To minimize social stress animals were caged with littermates or together with female retired breeders. Daily husbandry checks were performed throughout the experiments to monitor animal health and behaviour. Weight was recorded daily for the first 5 days, then once weekly, and additionally if required for the duration of the experiment. If at any time point during the study weight loss exceeded 20% of the original weight, or if animals showed signs of severe distress such as grossly altered behaviour or reduced mobility, animals were immediately euthanized via cervical dislocation. In total 150 animals were used of which 2 mice were euthanized due to weight loss, and 24 died suddenly; cause of sudden death was mostly cardiac rupture due to thinning of the ventricular wall.
Biochemical analysis
Urinary and serum phosphate, calcium and creatinine were measured using a Cobas c111 analyser (Roche, Mannheim, Germany). Serum PTH was detected using the mouse PTH 1–84 ELISA Kit purchased from Immutopics Inc. (San Clemente California, USA), and used according to the manufacturer’s instructions. Serum aldosterone was determined by ELISA (NovaTec Immundiagnostica, Dietzenbach, Germany) according to the manufacturer’s protocol. Absorbance was read using an Enspire 2300 multilabel reader (PerkinElmer, Massachusetts, USA). Serum concentrations of interleukin-1-beta (IL-1β) and tumor-necrosis-factor-alpha (TNF-α) were measured using the Luminex bead-based multiplex assay principle (R&D Systems Inc, Minneapolis, USA) according to the manufacturer’s instructions. Urinary NO concentrations were measured using a commercially available colorimetric assay (Cayman Chemical Company) according to the manufacturer’s protocol.
Echocardiography
For the evaluation of cardiac function, echocardiography was performed 1 week after surgery on all animals and additionally at 7 weeks for animals involved in the 8-week study. Echocardiography was performed under isoflurane anaesthesia using a 14MHz linear-array transducer (Acuson s2000tm, Siemens). Body temperature was maintained at 37 oC ± 1°C. M-mode images were captured at the level of the papillary muscles in short axis view and analysed during both systole and diastole over at least 3 consecutive cardiac cycles. Left ventricular (LV) end-diastolic diameter (LVEDD), LV end-systolic diameter (LVESD) and LV posterior and anterior wall thickness during diastole (LVPWd, LVAWd) were evaluated. As a measure of global left ventricular function fractional shortening (FS) was calculated as [(LVEDD–LVESD)/LVEDD]x100.
Electrocardiography
Electrocardiograms (ECG) were recorded 1 week after surgery for 10 min under isoflurane anaesthesia and a constant body temperature (37 ± 1°C). A three-lead ECG was obtained by inserting electrodes into the paws. Data were transmitted to a computer via analogue to digital conversion PowerLab 15T (AD Instruments Ltd, Oxford, United Kingdom) at 4000 Hz. Data were analysed using LabchatPro software (AD instruments Ltd). Approximately 100 consecutive traces were averaged and the negative deflection of the T-wave (ST-Height) was quantified to determine T-Wave inversion.

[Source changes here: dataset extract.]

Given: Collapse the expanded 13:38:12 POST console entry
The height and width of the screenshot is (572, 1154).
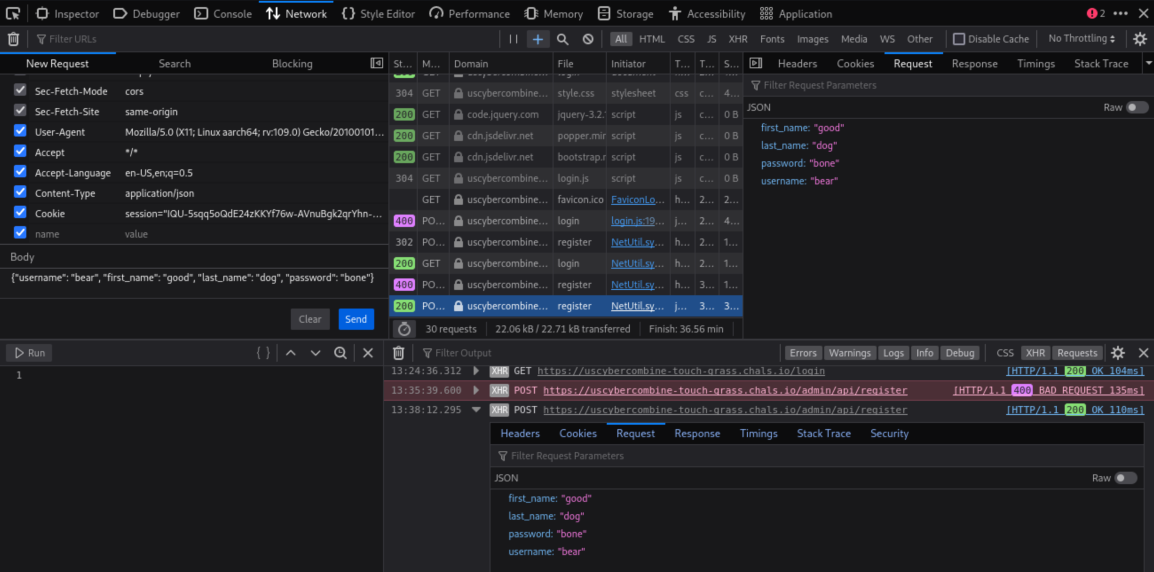Looking at the screenshot, I should (x=476, y=410).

Central arterial pressure measurements and cardiac catheterisation
To investigate physiological cardiac adaptations arterial and cardiac pressure measurements were recorded using a SPR-671NR pressure catheter (1.4F, Millar instruments, Houston, TX, USA). Terminal procedure animals were anaesthetised using isoflurane anaesthesia with a constant body temperature (37 ± 1°C). When the paw pinch reflex had disappeared, the catheter was inserted into the ascending aorta for measurement of central arterial pressure. Cardiac pressure was measured by threading the catheter into the left ventricle down the right common carotid artery and through the aortic valve. Traces were recorded for a minimum of 2 min from both the ascending aorta and left ventricle and analysed. The mean arterial pressure (MAP), arterial pulse pressure (APP) calculated as [Systolic pressure–Diastolic pressure], max arterial pressure, Tau, end-diastolic pressure (EDP) and maximum and minimum dP/dt were determined using LabchartPro software. The aortic augmentation index was identified from the late systolic portion of the arterial pressure wave as described previously [44]. The augmentation index was defined as the height from the augmentation point to the systolic peak of the pressure wave divided by the pulse pressure and is expressed as a percentage.
Histology
Hearts were fixed in 4% paraformaldehyde and paraffin embedded. 5-μm sections were stained with Masson-trichrome or wheat germ agglutinin (WGA). Masson-trichrome was used to quantify infarct area as previously described [45]. In brief, infarct area was determined using Amira 3D software (Thermo Fisher Scientific, USA) measuring infarcted and non-infarcted myocardium in 10 cross-sections; the right ventricle was excluded from quantification. Percentage infarction was calculated as total pixels in the infarcted left ventricle divided by the total pixel count for the myocardium of the intraventricular septum and left ventricle. Cardiomyocyte size was determined from 8 μm thick transverse cross-sections, cut from paraffin embedded blocks and stained with WGA. Sections were visualised at x20 magnification using the Axioskope plus microscope (Zeiss, Oberkochen Germany). Images were acquired with a DP72 camera (Olympus, Tokyo, Japan). Cell boundaries outlined by WGA were traced and the cardiomyocyte cross-sectional area was measured. Only intact cardiomyocytes where the nuclei could be seen were traced. 50 cardiomyocytes per section from 10 random cross sections throughout the heart were measured. All image analysis was performed using Image J software.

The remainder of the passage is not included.